The elevation of Leo E. Strine, the chancellor in Delaware’s Chancery Court, which is the principal corporate-law court of the United States, to chief justice of Delaware would not normally attract much comment. Delaware is one of the smallest and least populous states and is chiefly known as a place of incorporation and for the historic presence of the du Pont family and the DuPont chemical company. (Pierre S. “Pete” du Pont IV was a recent and well-known governor.) Because Delaware became the preferred place of incorporation as the American industrial and financial boom lifted off after the Civil War, it has had great importance as a commercial jurisdiction. Leo Strine — a well-connected Democrat and former aide to a Democratic governor, current U.S. senator Thomas Carper — served 15 years on the Chancery Court, three as head (chancellor) of it, and built a reputation that extended throughout the corporate community of the United States and beyond, as a sometimes controversial, outspoken, whimsical, and decisive judge.

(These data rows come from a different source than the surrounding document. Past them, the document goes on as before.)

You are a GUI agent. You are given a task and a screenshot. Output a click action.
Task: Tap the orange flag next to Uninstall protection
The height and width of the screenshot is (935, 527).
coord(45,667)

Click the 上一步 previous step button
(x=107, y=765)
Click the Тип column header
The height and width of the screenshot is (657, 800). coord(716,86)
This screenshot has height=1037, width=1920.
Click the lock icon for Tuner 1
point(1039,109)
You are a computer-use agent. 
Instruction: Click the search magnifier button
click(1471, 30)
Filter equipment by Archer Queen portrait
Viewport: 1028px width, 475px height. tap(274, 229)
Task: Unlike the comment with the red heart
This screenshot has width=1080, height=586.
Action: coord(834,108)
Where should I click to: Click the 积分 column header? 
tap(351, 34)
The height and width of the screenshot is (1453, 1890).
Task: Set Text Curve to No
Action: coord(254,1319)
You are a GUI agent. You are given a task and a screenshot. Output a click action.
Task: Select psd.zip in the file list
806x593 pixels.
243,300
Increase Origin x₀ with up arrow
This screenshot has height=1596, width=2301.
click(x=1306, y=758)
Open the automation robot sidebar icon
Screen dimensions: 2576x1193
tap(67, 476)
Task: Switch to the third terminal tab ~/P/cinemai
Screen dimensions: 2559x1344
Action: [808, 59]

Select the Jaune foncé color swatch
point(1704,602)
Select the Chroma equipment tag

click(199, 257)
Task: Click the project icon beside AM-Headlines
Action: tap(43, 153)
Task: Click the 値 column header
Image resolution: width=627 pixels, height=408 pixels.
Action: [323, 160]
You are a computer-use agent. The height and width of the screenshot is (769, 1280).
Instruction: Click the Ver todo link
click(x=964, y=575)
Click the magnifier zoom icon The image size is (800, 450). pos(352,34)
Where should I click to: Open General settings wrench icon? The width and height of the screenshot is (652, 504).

None of these need be negative characteristics, but he is, in fact, a hip-shooter, who fancies himself a very blithe wit and feeds on the sycophantic laughter of counsel and their clients appearing before him. He follows cases closely, produces verdicts and judgments promptly, and clearly possesses a sharp intelligence, but he has periodically lapsed into discursive speculation
on irrelevant subjects, including in one instance the religious affiliations
of contending parties (without implying any bigotry, but with a distracted concern for matters unrelated to the case). He was rebuked
by the court he will now head, when the state supreme court reminded judges not to use their positions in trials as “a platform from which to propagate their individual world views on issues not presented.” Strine frequently reveals himself as a fervent sports fan and engages in popular-culture references that do enliven his interventions and even decisions, as if to fortify his unprepossessing Mr. Peepers appearance.
There is not really anything wrong with any of this either, and judges could often do with a little loosening up, as they often affect undue severity in their dickies and robes and on their elevated platforms where they rule with almost unquestionable authority. In fact, complaints of this kind disguise the real problem with Strine: that, while he is intelligent and quick, he is a compulsive attention-seeker and often says injudicious things and produces bad and unjust judgments. He, like a significant number of judges, but more vividly than all but a few, is like a hyperactive version of F. Scott Fitzgerald’s description of the rich drifters of The Great Gatsby
: “They were careless people. . . . They smashed up things and creatures and then retreated back into their vast carelessness . . . and let other people clean up the mess they had made.” As his spouting of contemporary pop-culture jargon portends, Strine is trendy, and combines Bacon’s famously disparaged “much-talking judge” with the contemporary description of much of the bench as “the Zeitgeist in robes.”
Readers will discern that I speak from experience. I testified in Strine’s court at length in a case where companies controlled by my associates and me were involved. He signaled clearly in the preliminary meeting with counsel that he had already determined the case against us and my counsel advised me to fold and act otherwise against our opponents. With no optimism about the outcome of the impending trial, I concluded that that would produce the same result with the additional appearance of cowardice on our part, and the case proceeded. He was perfectly courteous to me as a witness and we even exchanged a few quips and a bit of jaunty badinage, and he has subsequently referred to me quite politely, even with the affected comradeliness of a former adversary whom he bested. But he wrote a judgment that did extreme damage to the interests of tens of thousands of shareholders and was largely debunked in subsequent proceedings in various courts, including a four-month criminal trial. After Strine enthroned others in control of
our companies, his protégés enriched themselves obscenely and the companies eventually went bankrupt, wiping out $2 billion of shareholders’ equity dispersed among average people in every U.S. state and Canadian province. The faction he upheld at trial — to Strine’s professed amazement, as any indication of his fallibility seems to amaze him — ultimately agreed to a $5 million (Canadian) settlement of my libel suit, by far the largest such payment in Canadian history, as part of an overall resolution, in my favor, of a complex of related lawsuits.